I have 2 87s, a real Winchester and a modern made Chiappa reproduction in "Terminator" configuration.   My Winchester had some issues when I got it, but I was able to have them repaired for a reasonable price, so they are serviceable.   Mine was well over 100 years of age when it "failed" and even with it's issues it was still usable, so I guess that's pretty reliable.   I have not fired the Chiappa yet, but it runs dummy rounds just fine.

 

The thing with an 87 is that you have to "run it like you stole it."  You can't be gentle with them, or they just won't work.  That being said, you don't have to be Arnold to be able to get them to work right.  You just have to remember to work the very long lever throw with authority.
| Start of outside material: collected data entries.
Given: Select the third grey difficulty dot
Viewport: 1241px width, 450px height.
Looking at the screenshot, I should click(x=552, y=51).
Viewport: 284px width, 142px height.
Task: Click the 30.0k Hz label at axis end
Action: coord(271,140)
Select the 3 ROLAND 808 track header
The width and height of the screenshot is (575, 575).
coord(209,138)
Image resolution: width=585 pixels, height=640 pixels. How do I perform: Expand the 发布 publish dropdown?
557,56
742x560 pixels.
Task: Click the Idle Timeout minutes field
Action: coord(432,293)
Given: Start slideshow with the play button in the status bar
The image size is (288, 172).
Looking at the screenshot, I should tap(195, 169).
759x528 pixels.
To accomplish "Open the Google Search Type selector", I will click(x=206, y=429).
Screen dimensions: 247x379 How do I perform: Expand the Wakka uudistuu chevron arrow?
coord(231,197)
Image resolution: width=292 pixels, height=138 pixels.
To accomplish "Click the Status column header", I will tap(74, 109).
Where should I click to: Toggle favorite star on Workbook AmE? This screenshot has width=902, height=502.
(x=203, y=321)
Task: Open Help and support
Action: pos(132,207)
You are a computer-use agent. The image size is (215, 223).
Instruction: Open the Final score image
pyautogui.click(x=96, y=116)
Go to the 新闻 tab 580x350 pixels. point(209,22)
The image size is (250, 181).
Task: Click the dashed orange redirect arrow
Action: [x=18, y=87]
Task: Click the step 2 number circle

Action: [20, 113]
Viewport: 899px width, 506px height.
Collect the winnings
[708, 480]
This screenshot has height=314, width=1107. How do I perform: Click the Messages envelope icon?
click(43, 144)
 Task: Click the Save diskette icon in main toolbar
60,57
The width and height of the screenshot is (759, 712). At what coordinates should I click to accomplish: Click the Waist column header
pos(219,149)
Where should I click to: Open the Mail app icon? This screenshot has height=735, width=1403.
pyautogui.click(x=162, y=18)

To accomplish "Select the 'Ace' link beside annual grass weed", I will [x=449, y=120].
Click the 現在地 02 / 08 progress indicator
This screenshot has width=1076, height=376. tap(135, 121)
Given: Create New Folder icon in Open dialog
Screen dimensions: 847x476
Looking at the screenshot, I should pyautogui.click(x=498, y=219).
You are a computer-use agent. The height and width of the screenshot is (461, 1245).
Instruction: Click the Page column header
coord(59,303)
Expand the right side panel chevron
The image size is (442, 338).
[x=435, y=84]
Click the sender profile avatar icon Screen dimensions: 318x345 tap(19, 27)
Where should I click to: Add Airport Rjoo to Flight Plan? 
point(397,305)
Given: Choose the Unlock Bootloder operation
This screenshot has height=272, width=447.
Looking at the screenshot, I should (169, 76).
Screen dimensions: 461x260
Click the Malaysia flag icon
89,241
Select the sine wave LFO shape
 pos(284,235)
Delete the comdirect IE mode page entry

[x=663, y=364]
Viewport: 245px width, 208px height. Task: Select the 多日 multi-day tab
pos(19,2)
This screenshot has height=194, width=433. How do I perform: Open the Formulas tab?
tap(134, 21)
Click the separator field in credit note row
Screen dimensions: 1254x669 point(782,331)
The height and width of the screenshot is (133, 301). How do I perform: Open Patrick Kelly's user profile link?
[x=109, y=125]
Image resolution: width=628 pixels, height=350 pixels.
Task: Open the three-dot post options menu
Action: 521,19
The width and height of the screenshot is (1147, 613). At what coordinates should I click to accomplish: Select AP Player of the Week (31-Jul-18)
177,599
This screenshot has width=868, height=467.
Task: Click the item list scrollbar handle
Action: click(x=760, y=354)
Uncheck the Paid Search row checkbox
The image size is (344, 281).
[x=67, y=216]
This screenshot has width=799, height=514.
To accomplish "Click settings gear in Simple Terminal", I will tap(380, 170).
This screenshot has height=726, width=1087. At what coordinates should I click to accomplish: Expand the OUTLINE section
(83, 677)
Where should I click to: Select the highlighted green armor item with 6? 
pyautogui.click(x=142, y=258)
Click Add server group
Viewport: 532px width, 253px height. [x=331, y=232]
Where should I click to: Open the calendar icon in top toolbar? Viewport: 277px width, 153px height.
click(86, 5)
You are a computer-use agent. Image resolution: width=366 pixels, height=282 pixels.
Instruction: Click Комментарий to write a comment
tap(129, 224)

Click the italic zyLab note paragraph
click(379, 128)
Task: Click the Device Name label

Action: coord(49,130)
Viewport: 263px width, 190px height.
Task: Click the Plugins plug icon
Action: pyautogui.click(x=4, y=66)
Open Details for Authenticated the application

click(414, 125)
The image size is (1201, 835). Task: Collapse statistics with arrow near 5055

When all is said and done, I find them to be a lot of fun to shoot, and in the hands of an expert, they are as "competitive" as any shotgun in our game.   If you have a real Winchester, it's a black powder only gun, but the modern reproductions can handle smokeless just fine.   It has been said that the reproductions while having chambers long enough for modern 2-3/4" shotshells, have the exact same dimensions as the originals.  For that reason, more than one shooter of them has recommended to me the use of 2-1/2" shells in these things.   Not a problem for me as I run Magtech all brass of that length almost exclusively for SASS.   Your mileage on this may vary.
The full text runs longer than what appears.